Monday, May 26, 2025

An Old Jared Sparks Post is Still Relevant

wrote this in 2008 (yeah, I've been doing this for a while). I'm hoping to shed light on some of the "issues" relating to how we understand and categorize America's founders religious creeds with the terms that are used. Many "Deists" and almost all "Unitarians" of the period in which we study -- mainly the 18th century, but also the antecedent late 17th and subsequent early 19th centuries -- considered themselves to be "Christians." 

Rather, it was the orthodox Trinitarians -- perhaps not all, but the "theologian" types -- who would deny them that label.

With that, this is Jared Sparks, a very notable early 19th Century scholar of the American founding and a Unitarian, defending the notion that Unitarians like himself are entitled to the "Christian" label against one Rev. Samuel Miller of Princeton who himself was quite prominent, back in the day:

And Locke must still be considered a Unitarian, till he can be proved a Trinitarian ; a task, which it is not likely you will soon undertake. At all events, he had no faith in the assemblage of articles, which you denominate the essence of christianity, and without believing which, you say, no one can be called a Christian. His whole treatise on the Reasonableness of Christianity bears witness to this truth. For the leading object of that work is to show, that "the Gospel was written to induce men into a belief of this proposition, 'that Jesus of Nazareth was the Messiah,' which if they believed, they should have life."* He says nothing about total depravity, the atonement, the "sanctifying spirit of an Almighty Surety," nor any of your peculiar doctrines. Yet who has done more to elucidate the sacred Scriptures, or to prove the consistency and reasonableness of the religion of Jesus? Your rule, however, will take from him the Christian name.
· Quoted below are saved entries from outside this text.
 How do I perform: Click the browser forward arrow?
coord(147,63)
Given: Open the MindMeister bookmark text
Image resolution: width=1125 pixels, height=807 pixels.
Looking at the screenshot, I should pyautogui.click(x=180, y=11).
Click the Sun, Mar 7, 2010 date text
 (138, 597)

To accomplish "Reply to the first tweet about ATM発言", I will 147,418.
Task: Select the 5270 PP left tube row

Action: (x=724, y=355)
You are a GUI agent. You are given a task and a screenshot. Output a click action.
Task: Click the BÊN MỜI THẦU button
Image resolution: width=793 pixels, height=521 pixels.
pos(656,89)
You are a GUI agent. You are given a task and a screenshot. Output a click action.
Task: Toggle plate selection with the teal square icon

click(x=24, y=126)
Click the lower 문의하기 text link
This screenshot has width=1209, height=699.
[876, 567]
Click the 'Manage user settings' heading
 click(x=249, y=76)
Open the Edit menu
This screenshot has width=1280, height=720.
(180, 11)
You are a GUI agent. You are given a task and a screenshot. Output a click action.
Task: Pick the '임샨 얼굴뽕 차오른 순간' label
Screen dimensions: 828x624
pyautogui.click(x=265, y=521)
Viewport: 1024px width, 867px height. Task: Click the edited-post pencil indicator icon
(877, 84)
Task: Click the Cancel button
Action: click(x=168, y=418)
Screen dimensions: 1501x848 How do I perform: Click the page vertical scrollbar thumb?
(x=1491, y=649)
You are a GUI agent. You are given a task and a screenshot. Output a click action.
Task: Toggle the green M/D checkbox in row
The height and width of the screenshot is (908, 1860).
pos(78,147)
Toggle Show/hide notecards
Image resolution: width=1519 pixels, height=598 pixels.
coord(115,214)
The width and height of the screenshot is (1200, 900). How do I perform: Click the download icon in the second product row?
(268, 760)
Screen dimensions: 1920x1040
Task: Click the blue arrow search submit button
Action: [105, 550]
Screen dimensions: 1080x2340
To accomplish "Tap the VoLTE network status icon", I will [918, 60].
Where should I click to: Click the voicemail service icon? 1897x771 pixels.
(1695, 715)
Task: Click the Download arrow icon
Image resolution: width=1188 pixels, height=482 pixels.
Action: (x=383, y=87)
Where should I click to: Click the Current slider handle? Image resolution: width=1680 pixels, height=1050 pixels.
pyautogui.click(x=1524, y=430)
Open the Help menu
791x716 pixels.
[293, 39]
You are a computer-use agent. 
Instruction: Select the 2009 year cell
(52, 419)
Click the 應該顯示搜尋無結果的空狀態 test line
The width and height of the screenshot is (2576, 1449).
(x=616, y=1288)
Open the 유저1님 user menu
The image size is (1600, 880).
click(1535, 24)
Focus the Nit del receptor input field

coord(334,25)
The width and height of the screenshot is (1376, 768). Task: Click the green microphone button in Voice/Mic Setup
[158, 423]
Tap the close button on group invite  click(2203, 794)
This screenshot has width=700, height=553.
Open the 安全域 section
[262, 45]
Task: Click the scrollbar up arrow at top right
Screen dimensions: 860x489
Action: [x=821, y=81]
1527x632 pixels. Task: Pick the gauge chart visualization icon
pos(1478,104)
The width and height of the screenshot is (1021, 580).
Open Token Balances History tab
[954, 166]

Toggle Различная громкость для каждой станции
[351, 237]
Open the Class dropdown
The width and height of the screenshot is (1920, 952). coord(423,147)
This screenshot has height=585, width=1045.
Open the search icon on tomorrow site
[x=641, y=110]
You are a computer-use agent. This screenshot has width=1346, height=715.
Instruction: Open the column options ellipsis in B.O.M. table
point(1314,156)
Yes, I agree, John Locke was almost certainly a theological unitarian. We are dealing with different baselines for the term "Christian." Theological unitarianism, by definition, rejects the articulation of the Trinity found in the Nicene Creed and like places. Most of such unitarians rejected the Trinity, Incarnation and Atonement*, all the while believing Jesus is Messiah/Son of God. 

*The majority of such unitarians were Arians and Socinians, with Arianism predominating. The theology of both rejects the Trinity and Incarnation. Some of these unitarians posit a doctrine that sounds like the Atonement, but it's an unorthodox version. Others outright reject the Atonement by name. Some scholars lump in Modalists/Sabellians with "unitarianism." Though, such believes God is Father, Son and Holy Spirit -- which sounds like a Trinity; though, such also denies F, S & HS are eternally distinct, but rather different titles/forms that God as One Person holds.  

1 comment:

Tom Van Dyke said...

Here's the thing--This is all within the realm of Calvinist Protestantism [Presbyterianism, Congregationalism, some Baptists], which rejected the concept of the priesthood, specifically the Eucharist. [One must be a priest to consecrate the Eucharist.] Lutherans and Anglicans kept it. "Communion" for them [as well as Catholics] has a totally different meaning.

Calvinists were ~50-60% of American Christians. Thus the Unitarian Controversy had little meaning or import for a large swath of American Christians. It was basically a fad among New England cosmopolitan types with little effect on the rest of America except to make language about the Deity less Christ-specific, leaning more on Jehovah, the God of the Old Testament, upon whom all agreed.

Remember, in his autobiography, unitarian Ethan Allen's famous demand for the surrender of Fort Ticonderoga in 1775 included the phrase "In the name of the Great Jehovah and the Continental Congress".